3 June 2026
Why Not Just Close?
People ask this. Accountants ask it. Family members ask it. Sometimes you ask it yourself, usually at three in the morning when you can't sleep because the VAT payment is due on Friday and there's not enough in the account.
From a purely financial perspective, the answer is often straightforward: yes, you should close. The numbers don't work. The business is not generating enough profit to justify the capital tied up in it, the hours you're putting in, or the risk you're carrying. An accountant would look at your books and tell you to wind it up, and they wouldn't be wrong. The maths is the maths.
But a brewery isn't just a set of numbers on a spreadsheet.
You've built a brand that people recognise. Customers who come back week after week because they love what you make. Regulars at the taproom who've become friends. Local shops that are proud to stock your beer on their shelves. You've created something that exists in your community, that people care about, that has your name on it. Walking away from that isn't like closing a spreadsheet. It's like giving up on a part of yourself.
And it's not just about you. If you've got staff — even one or two people — closing means they lose their jobs. Local people who rely on the work you've given them. People who believed in what you were doing enough to come and work for you, often for not very much money. Telling them it's over is one of the hardest conversations you'll ever have.
You've also spent years of your life making this work. The early mornings, the late nights, the missed birthdays, the holidays that never happened, the money you put in from your savings or your pension. All of that was an investment — not just financial, but emotional. Closing the business means accepting that all of that sacrifice didn't lead where you hoped it would. That's not a decision. That's a grief.

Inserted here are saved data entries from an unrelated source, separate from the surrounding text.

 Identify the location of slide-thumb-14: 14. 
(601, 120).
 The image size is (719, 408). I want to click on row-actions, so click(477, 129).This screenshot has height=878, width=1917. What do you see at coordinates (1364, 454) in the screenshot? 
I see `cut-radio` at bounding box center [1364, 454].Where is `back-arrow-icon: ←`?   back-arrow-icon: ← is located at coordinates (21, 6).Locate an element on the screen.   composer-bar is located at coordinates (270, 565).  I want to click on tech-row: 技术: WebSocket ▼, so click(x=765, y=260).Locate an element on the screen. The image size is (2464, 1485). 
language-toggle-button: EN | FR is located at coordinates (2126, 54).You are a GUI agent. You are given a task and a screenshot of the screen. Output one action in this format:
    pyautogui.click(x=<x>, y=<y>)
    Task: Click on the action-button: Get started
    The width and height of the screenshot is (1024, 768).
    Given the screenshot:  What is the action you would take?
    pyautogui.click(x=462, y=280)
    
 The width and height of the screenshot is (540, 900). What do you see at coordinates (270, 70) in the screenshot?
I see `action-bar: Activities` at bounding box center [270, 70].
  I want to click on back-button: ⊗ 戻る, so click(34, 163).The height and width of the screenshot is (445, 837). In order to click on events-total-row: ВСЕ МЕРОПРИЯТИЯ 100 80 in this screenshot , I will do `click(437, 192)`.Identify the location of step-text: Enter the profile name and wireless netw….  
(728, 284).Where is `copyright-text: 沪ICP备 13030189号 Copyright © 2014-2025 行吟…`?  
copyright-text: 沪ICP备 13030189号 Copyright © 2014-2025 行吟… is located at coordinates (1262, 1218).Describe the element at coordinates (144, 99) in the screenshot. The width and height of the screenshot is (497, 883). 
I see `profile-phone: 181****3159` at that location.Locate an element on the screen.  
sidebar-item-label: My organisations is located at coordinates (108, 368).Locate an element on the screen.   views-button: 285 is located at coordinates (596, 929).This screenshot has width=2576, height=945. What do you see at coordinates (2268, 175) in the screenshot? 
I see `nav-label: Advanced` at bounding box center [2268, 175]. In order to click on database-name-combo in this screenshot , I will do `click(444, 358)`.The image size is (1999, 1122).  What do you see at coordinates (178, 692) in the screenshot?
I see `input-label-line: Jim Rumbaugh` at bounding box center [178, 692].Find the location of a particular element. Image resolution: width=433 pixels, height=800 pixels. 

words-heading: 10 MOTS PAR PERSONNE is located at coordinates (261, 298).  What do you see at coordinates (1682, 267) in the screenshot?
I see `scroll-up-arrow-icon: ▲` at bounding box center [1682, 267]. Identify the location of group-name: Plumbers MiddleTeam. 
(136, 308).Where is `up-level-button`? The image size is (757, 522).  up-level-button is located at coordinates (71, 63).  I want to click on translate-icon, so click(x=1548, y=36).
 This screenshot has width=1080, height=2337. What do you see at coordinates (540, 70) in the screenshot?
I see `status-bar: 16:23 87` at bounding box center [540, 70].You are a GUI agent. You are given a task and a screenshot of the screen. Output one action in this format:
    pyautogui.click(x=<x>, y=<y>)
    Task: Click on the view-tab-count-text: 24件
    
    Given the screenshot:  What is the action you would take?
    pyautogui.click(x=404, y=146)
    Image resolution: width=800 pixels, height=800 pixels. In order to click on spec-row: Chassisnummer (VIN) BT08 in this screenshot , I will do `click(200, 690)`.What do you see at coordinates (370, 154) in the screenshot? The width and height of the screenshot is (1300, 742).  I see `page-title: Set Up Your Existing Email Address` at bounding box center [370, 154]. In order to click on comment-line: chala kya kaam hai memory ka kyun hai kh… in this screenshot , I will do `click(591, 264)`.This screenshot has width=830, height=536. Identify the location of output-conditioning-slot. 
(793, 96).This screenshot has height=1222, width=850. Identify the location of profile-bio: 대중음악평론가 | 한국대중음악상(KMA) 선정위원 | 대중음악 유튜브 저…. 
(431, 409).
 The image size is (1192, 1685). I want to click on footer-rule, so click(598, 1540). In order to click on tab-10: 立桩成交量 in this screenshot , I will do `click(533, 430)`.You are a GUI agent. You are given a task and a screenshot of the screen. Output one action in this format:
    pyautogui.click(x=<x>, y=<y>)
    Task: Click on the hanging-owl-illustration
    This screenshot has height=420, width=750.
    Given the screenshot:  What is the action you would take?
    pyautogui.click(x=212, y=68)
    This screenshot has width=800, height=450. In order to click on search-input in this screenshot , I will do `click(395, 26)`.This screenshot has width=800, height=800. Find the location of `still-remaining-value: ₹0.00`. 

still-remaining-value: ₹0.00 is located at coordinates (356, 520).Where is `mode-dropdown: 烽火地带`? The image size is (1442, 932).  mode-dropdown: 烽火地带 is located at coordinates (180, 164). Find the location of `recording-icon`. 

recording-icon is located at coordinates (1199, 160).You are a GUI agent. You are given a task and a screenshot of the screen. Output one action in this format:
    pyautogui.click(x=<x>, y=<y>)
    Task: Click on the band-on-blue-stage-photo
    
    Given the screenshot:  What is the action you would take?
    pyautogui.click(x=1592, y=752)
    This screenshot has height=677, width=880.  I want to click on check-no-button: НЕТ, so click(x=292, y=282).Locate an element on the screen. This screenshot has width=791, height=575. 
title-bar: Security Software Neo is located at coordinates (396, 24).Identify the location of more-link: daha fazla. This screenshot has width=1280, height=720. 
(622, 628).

Things were easier before Covid. Before 2020, the craft beer market was growing, consumers were curious, and the economics — while never easy — were at least manageable. Since then, everything has got harder. Energy costs went up. Ingredient costs went up. Consumers tightened their belts. Pubs closed. The cost of living crisis made a £3.50 can of beer a luxury that fewer people could justify. The industry didn't just have a bad year — it had several bad years in a row, and many breweries that were viable in 2019 simply aren't viable any more.
So you carry on. Not because the numbers say you should, but because giving up feels impossible. Because the brand matters. Because the people matter. Because you've poured too much of yourself into it to walk away. And every January, when the phone stops ringing and the orders dry up, you pick up that second job and you tell yourself that this year will be different.
The sensible advice — the honest advice, the advice this entire book has been building towards — is that the best way to avoid all of this is to not open a brewery in the first place. That's not defeatism. It's experience talking.